**Given text**
# # #

Saturday, February 19, 2011

Series of the Fortunate

it's easier to believe in that perfect someone waiting out there, that will never hurt you in the little cocoon of warmth you have, in the little bubble you inhabit. that when  you feel so intensely that first time you meet them, look at them, and want them, you think they could never ever be the person you're scared of them being. that they hold the same thoughts, ideals, give themselves just as freely as you give yourself.
     it's easier to hope for that perfect person to come along, than it is to realize that the one you're meant to be with may be the reason you're carrying around so much baggage already.
     it's easier to deal with the fantasy than it is with the present state of reality.
you've already written them off.
you've already talked yourself out of the intial feelings.
and all the heartstrings that were pulled you've gently twisted back into place.
you ran up, so excited to see them, threw your arms around them and whispered 'i love you' oh so gently against their neck..
then shrink back into that shell of protectiveness.  the wall you've been trying to pull down suddenly gets slammed with mortar and brick chips as you scurry to scrape all the support back into place.
you talk yourself out of any feeling.

# # #

**Source data**
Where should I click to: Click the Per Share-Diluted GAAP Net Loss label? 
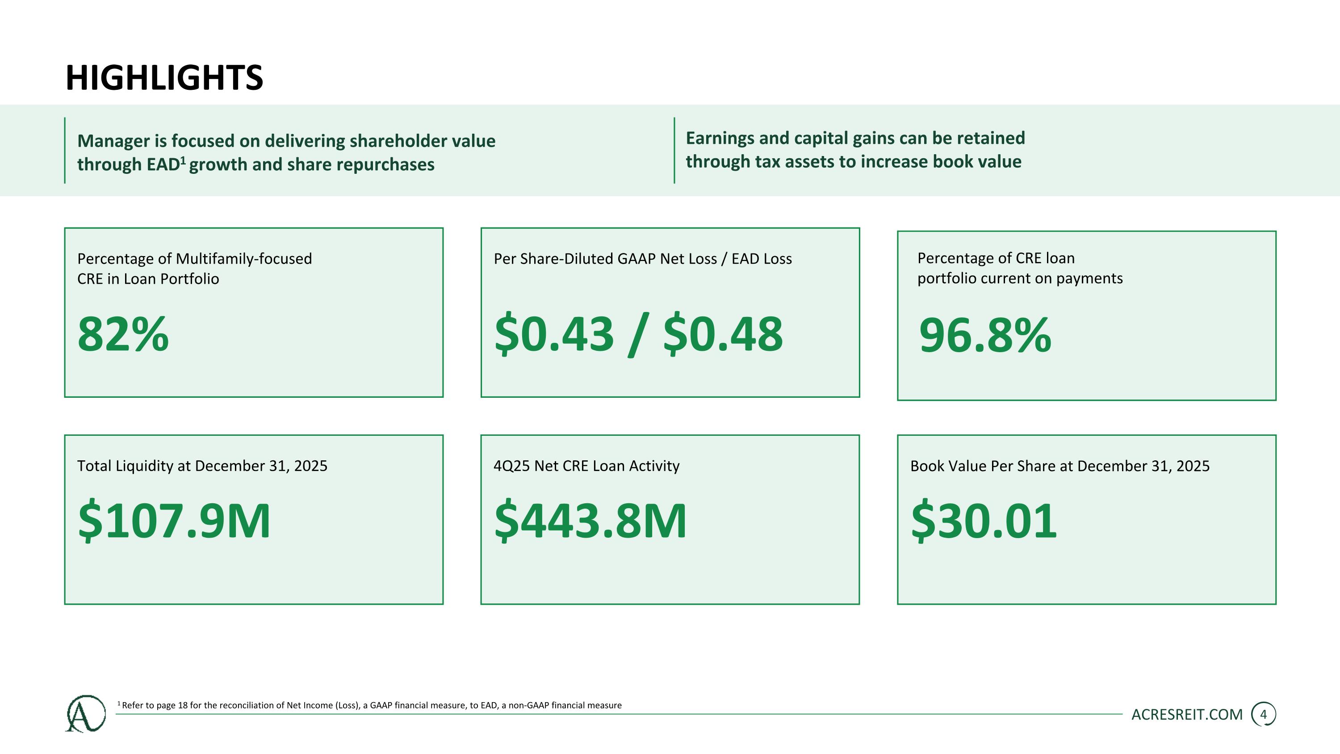(642, 259)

# # #

**Problems to solve**
**a.** Reproduce the part of the post that opens with the words containing "it's easier to hope" and closes with "much baggage already.".
**b.** For each statement below, state whether it agrees with the post, answering yes or no and quoting the words of the post that decide it.
(i) The post calls it easier to deal with the fantasy than with the present state of reality.
(ii) The words 'i love you' are shouted loudly.
(iii) The wall being pulled down is slammed with mortar and brick chips.

**Solutions to each task**
**a.**
it's easier to hope for that perfect person to come along, than it is to realize that the one you're meant to be with may be the reason you're carrying around so much baggage already.

**b.**
(i) Yes: "it's easier to deal with the fantasy than it is with the present state of reality."
(ii) No: "whispered 'i love you' oh so gently against their neck"
(iii) Yes: "the wall you've been trying to pull down suddenly gets slammed with mortar and brick chips"